- [Task to carry out]
Return only the lines of the listing below that run from the line with "You are a GUI" through the line with "The height and", both ends included, exactly as written.

- [Listed entries]
-- Opening Marker --

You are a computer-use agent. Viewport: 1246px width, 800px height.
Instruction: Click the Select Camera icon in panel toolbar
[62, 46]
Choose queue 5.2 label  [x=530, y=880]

-- Closing Marker --
-- Opening Marker --

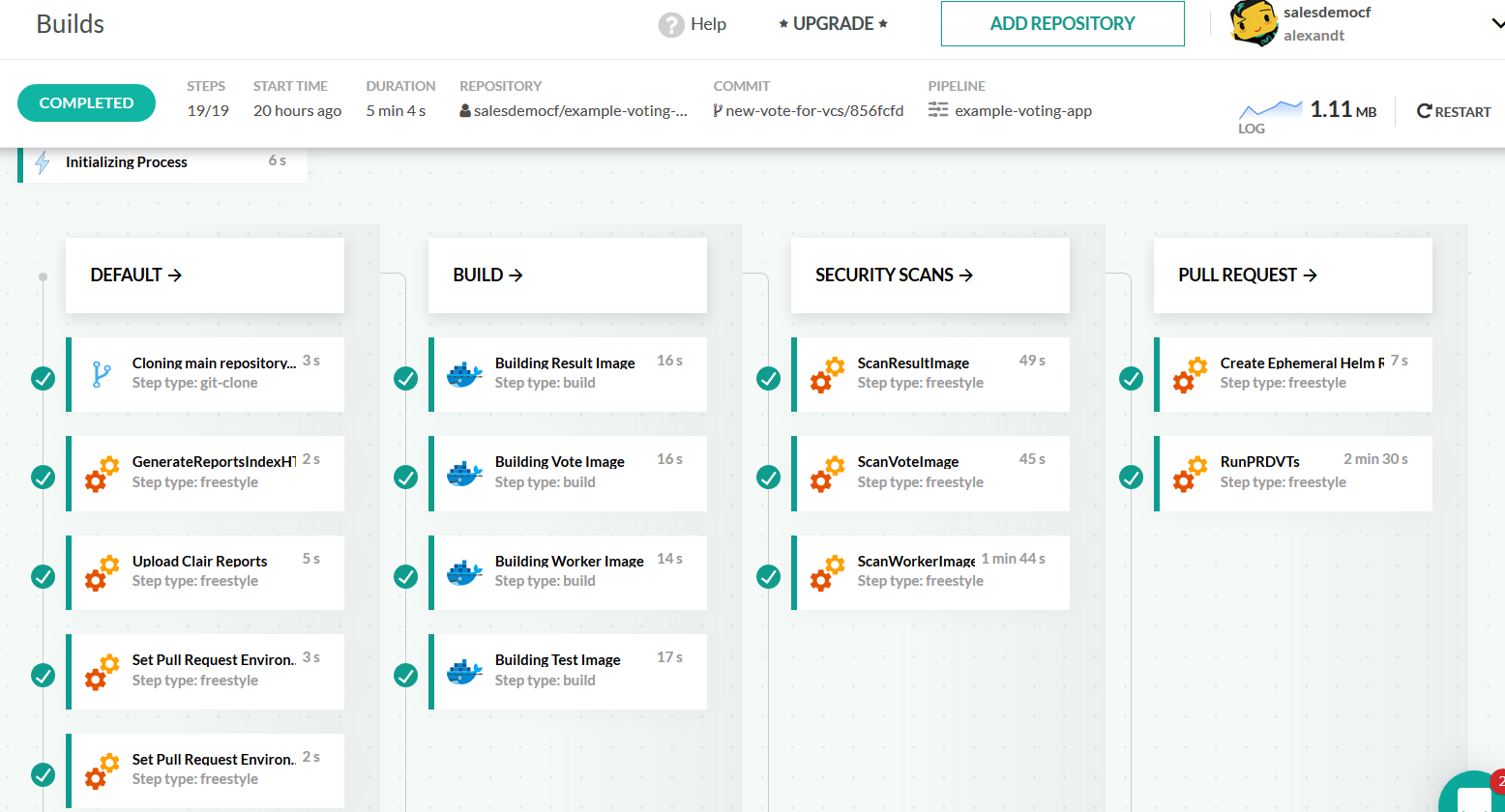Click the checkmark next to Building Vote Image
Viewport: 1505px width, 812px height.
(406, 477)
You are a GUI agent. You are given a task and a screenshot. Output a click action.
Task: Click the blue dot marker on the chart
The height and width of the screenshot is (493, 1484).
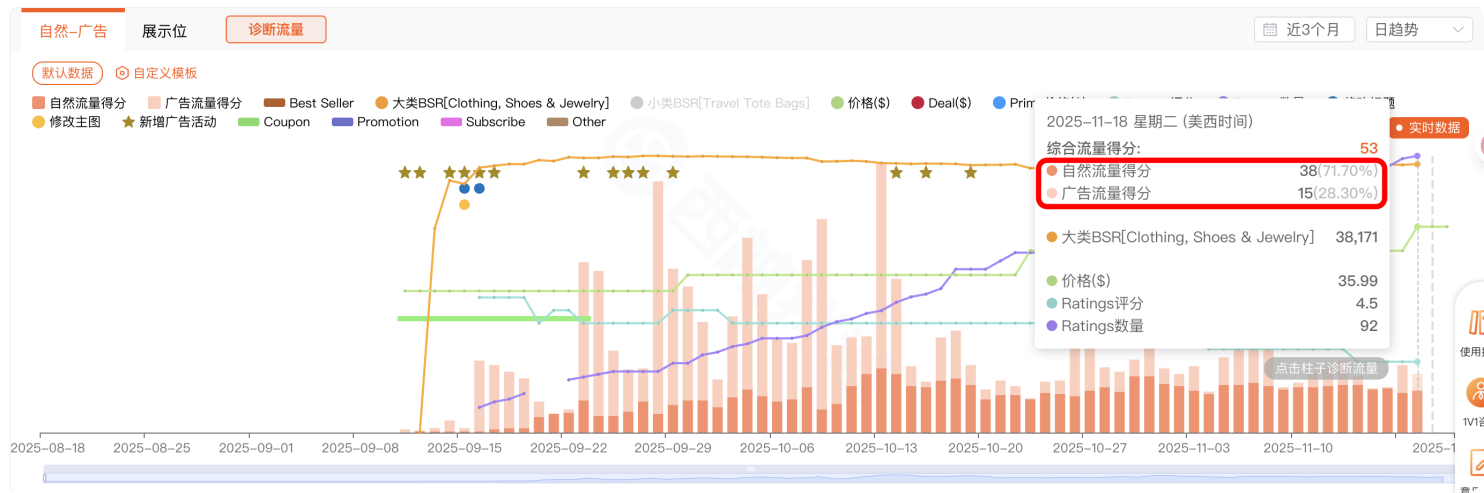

-- Closing Marker --

- [Answer to the problem]
You are a GUI agent. You are given a task and a screenshot. Output a click action.
Task: Click the blue dot marker on the chart
The height and width of the screenshot is (493, 1484).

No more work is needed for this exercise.